Le ferite che la metro C lascia a San Giovanni



Non saranno certo i gadget distribuiti in occasione dell’apertura straordinaria della stazione di San Giovanni per poche ore, per permettere ai cittadini di ammirare i reperti romani emersi nello scavo, a cancellare l’orrore che resta in superficie dopo dieci anni di disagi per gli abitanti della zona. E soprattutto per i tanti negozi che hanno dovuto abbassare definitivamente la saracinesca.
Si dirà: per il bene comune qualcuno dovrà rinunciare ai propri privilegi. Ma va stretta proprio questa definizione di “bene comune” per un’opera costata un mucchio di soldi – tutti pubblici – e che si sarebbe potuto evitare di farla grazie a serie e meno onerose alternative (tipo la riqualificazione del tram Termini-Giardinetti, che tocca più o meno gli stessi quartieri).
Il problema vero è che la metro C, ribadiamo, visto quant’è costata, avrebbe potuto rappresentare un’occasione per riqualificare i tanti quartieri toccati dai lunghissimi e impattanti cantieri. Invece, in superficie, restano tante ferite nel “disarredo” urbanistico.

CONSEGNA 1
Elenca tutti i luoghi di Roma nominati nell'articolo sulla metro C.
CONSEGNA 2
Riporta il passo dell'articolo sulla metro C che va da "Si dirà: per" a "gli stessi quartieri).".

Voci del dataset

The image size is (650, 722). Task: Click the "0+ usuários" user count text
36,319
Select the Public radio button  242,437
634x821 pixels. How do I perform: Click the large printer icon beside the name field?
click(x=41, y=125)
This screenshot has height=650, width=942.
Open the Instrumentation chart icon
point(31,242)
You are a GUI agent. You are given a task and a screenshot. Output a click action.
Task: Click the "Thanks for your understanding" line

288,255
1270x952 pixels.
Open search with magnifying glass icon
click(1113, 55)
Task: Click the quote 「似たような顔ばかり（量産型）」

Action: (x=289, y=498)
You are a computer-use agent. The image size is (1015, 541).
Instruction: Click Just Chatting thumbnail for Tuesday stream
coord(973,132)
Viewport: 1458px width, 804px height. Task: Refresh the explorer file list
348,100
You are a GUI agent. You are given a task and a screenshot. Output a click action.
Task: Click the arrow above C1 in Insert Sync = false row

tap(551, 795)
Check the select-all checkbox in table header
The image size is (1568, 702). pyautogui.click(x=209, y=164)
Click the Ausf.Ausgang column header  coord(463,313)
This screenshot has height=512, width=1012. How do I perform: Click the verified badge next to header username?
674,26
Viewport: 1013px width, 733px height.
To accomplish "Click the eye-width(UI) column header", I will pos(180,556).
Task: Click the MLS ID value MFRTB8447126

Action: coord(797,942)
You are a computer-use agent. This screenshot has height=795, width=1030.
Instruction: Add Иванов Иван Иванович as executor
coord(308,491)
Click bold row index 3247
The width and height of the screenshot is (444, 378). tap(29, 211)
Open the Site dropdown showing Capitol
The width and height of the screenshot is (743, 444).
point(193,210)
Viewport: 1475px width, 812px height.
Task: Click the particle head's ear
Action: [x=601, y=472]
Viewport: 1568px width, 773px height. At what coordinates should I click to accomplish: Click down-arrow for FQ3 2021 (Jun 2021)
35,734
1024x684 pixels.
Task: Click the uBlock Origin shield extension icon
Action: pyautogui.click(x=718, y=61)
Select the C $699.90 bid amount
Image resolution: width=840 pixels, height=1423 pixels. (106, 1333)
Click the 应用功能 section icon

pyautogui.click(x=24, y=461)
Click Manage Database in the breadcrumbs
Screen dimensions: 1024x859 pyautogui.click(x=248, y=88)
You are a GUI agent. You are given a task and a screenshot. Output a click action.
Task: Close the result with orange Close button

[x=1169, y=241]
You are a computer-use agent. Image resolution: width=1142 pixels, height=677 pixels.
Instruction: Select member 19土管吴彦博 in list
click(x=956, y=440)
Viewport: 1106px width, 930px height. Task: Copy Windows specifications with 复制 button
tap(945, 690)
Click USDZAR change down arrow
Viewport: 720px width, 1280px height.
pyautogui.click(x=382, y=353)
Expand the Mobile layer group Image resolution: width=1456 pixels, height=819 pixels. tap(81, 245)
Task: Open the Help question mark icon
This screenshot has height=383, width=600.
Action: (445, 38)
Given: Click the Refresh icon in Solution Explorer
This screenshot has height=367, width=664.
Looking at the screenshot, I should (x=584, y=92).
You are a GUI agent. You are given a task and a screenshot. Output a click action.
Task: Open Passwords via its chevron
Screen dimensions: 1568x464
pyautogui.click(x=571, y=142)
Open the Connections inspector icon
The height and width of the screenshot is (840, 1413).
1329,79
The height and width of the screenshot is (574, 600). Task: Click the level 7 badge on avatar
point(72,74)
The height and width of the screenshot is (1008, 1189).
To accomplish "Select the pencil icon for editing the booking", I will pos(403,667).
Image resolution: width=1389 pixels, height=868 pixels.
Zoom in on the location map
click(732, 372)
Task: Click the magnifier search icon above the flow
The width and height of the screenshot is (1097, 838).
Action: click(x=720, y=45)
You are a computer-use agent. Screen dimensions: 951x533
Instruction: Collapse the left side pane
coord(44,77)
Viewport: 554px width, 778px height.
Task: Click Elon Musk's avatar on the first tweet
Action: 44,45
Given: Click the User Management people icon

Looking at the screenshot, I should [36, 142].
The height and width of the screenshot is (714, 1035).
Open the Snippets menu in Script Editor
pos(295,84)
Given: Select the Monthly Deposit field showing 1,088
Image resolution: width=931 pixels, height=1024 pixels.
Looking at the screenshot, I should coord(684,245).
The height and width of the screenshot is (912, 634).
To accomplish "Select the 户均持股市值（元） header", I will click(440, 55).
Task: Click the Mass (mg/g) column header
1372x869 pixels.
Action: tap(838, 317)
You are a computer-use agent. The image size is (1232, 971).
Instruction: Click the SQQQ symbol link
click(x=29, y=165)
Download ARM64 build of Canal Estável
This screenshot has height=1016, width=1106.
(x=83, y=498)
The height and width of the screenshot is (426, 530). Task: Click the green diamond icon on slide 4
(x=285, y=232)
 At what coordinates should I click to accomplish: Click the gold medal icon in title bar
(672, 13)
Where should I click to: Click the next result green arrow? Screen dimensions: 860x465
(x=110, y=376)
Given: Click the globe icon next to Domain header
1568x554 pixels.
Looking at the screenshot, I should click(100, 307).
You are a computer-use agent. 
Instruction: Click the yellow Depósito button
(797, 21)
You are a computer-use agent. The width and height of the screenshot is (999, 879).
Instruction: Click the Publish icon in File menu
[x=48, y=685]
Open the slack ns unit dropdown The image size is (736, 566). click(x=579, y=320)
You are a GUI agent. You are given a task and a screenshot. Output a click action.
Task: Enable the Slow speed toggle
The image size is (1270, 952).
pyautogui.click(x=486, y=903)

RISULTATO FINALE 1
San Giovanni, Termini, Giardinetti

RISULTATO FINALE 2
Si dirà: per il bene comune qualcuno dovrà rinunciare ai propri privilegi. Ma va stretta proprio questa definizione di “bene comune” per un’opera costata un mucchio di soldi – tutti pubblici – e che si sarebbe potuto evitare di farla grazie a serie e meno onerose alternative (tipo la riqualificazione del tram Termini-Giardinetti, che tocca più o meno gli stessi quartieri).